Then Peter came to Jesus and asked, “Lord, how many times shall I forgive my brother or sister who sins against me? Up to seven times?”Jesus answered, “I tell you, not seven times, but seventy-seven times.
“Therefore, the kingdom of heaven is like a king who wanted to settle accounts with his servants. As he began the settlement, a man who owed him ten thousand bags of gold was brought to him. Since he was not able to pay, the master ordered that he and his wife and his children and all that he had be sold to repay the debt.
“At this the servant fell on his knees before him. ‘Be patient with me,’ he begged, ‘and I will pay back everything.’ The servant’s master took pity on him, canceled the debt and let him go.
“But when that servant went out, he found one of his fellow servants who owed him a hundred silver coins. He grabbed him and began to choke him. ‘Pay back what you owe me!’ he demanded.
“His fellow servant fell to his knees and begged him, ‘Be patient with me, and I will pay it back.’
“But he refused. Instead, he went off and had the man thrown into prison until he could pay the debt. When the other servants saw what had happened, they were outraged and went and told their master everything that had happened.

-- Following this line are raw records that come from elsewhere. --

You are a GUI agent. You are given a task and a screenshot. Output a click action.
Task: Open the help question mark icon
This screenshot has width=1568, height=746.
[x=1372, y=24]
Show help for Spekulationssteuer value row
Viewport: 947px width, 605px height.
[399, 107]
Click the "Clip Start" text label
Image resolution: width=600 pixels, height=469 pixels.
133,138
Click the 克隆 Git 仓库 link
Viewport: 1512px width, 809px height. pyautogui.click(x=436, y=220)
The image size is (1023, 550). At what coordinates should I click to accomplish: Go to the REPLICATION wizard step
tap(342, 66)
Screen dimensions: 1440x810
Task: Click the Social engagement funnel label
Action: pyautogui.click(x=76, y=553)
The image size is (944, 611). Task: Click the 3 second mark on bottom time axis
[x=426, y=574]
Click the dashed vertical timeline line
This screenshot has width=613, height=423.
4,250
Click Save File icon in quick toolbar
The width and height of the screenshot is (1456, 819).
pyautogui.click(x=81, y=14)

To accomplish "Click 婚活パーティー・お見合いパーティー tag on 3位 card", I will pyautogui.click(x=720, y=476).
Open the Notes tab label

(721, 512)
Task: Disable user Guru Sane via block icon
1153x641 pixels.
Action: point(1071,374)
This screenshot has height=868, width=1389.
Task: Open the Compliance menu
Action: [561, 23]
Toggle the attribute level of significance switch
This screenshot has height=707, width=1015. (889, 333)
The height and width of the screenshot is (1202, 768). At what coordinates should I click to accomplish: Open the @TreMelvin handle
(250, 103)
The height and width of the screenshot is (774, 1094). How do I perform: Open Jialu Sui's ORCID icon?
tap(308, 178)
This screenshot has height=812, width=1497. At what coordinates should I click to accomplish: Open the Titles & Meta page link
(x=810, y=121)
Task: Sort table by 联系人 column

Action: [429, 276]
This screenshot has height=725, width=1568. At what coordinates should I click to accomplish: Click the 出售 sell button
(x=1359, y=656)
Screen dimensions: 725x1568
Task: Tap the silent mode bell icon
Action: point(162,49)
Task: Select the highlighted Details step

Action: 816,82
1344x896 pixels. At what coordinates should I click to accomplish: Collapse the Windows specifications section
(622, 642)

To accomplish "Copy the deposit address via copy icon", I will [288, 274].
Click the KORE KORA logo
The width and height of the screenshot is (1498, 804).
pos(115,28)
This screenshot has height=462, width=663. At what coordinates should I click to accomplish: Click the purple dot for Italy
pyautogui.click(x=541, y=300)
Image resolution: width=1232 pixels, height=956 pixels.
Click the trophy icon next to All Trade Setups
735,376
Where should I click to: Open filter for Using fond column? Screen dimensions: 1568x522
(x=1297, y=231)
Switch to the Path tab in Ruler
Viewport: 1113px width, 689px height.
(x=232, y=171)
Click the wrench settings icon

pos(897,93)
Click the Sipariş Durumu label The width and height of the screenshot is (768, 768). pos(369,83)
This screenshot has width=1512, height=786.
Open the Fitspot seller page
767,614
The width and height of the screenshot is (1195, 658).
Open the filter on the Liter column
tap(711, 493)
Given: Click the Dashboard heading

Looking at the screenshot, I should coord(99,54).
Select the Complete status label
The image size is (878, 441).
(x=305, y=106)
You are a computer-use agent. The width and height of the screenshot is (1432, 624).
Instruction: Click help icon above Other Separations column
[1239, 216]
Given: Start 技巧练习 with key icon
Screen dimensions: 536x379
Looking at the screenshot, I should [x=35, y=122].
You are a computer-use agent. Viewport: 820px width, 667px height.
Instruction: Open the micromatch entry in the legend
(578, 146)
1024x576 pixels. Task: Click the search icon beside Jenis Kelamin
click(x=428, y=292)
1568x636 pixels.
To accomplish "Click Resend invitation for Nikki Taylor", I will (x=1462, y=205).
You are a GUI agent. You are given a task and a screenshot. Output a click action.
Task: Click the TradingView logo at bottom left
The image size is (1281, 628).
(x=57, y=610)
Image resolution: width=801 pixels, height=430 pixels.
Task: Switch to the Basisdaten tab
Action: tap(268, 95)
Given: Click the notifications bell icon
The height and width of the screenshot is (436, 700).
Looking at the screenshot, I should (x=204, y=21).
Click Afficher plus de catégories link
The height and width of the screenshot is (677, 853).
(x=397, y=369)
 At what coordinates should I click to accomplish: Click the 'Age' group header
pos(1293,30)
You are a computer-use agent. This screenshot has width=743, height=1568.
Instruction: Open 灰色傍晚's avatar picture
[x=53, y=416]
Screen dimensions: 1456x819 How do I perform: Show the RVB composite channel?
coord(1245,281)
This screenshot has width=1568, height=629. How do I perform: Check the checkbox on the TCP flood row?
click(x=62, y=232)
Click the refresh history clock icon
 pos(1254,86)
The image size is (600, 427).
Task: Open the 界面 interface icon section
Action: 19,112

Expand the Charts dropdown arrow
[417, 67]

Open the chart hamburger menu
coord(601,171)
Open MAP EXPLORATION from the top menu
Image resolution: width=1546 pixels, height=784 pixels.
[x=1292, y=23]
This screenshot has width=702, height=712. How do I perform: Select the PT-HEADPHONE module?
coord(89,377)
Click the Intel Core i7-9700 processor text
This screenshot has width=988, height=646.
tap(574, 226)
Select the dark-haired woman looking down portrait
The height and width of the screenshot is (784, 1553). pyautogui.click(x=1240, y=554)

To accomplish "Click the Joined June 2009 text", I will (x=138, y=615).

“Then the master called the servant in. ‘You wicked servant,’ he said, ‘I canceled all that debt of yours because you begged me to. Shouldn’t you have had mercy on your fellow servant just as I had on you?’ In anger his master handed him over to the jailers to be tortured, until he should pay back all he owed.
“This is how my heavenly Father will treat each of you unless you forgive your brother or sister from your heart.”
Several things are going on here.
In the text it seems a clear implication that God has much more to forgive than do we, or is at least far more extravagantly forgiving by comparison. 10,000 bags of gold, whatever their worth, is an incalculable debt compared with 100 silver coins. There is truly no way the former could have been paid. It’s hard to imagine how that debt was accrued to begin with. Who let it go that far? What happened to cause such a breach of trust? We don’t know, because that’s not the point.
We do well to note the opening dialogue giving rise to this story: Peter asks how many times should I forgive? The tradition taught that a righteous person would forgive 3 times, so Peter doubles it and adds 1 for good measure,to show how wise he is and how what a good student of Jesus he is.
Nope. Jesus gives a response that suggests there is no limit: 77 times (some translations read 70×7 times) suggests an infinite and perfect forgiveness. After all, whose going to keep count? I might keep track of 7 offenses and on the 8th, you’re done for. But 77 (or 490)? Never.
Jesus is saying, “Peter, don’t keep score. Forgiveness is not about keeping track and teachings limit. God’s forgiving love is beyond limit, and this is your benchmark.”
Fine. I get that. All well and good.
But are there things that cannot be forgiven? At one point Jesus says “The only unpardonable sin is blasphemy against the Holy Spirit.” But he’s talking about God forgiving us, not about us forgiving. Are there violations that are simply to great to forgive?
Or could it be that we confuse anger born of grief with lack of forgiveness. And could it be that we think forgiving would somehow nullify our grief, make the loss seem less significant, like a betrayal of the trust broken by the violation, a betrayal of our love?
I’ve never known that kind of anger or grief or pain or loss or violation. Many others have, and I hesitate to say what they could or should feel, think or experience.
I will continue to believe in the possibility of redemption and freedom from everything that captures and controls us, including those unforgivable violations.
I used to only read the 70×7 as that many wrongs having been done. But now I also read it as one wrong being done and me needing to return to the place of forgiveness 70×7 times.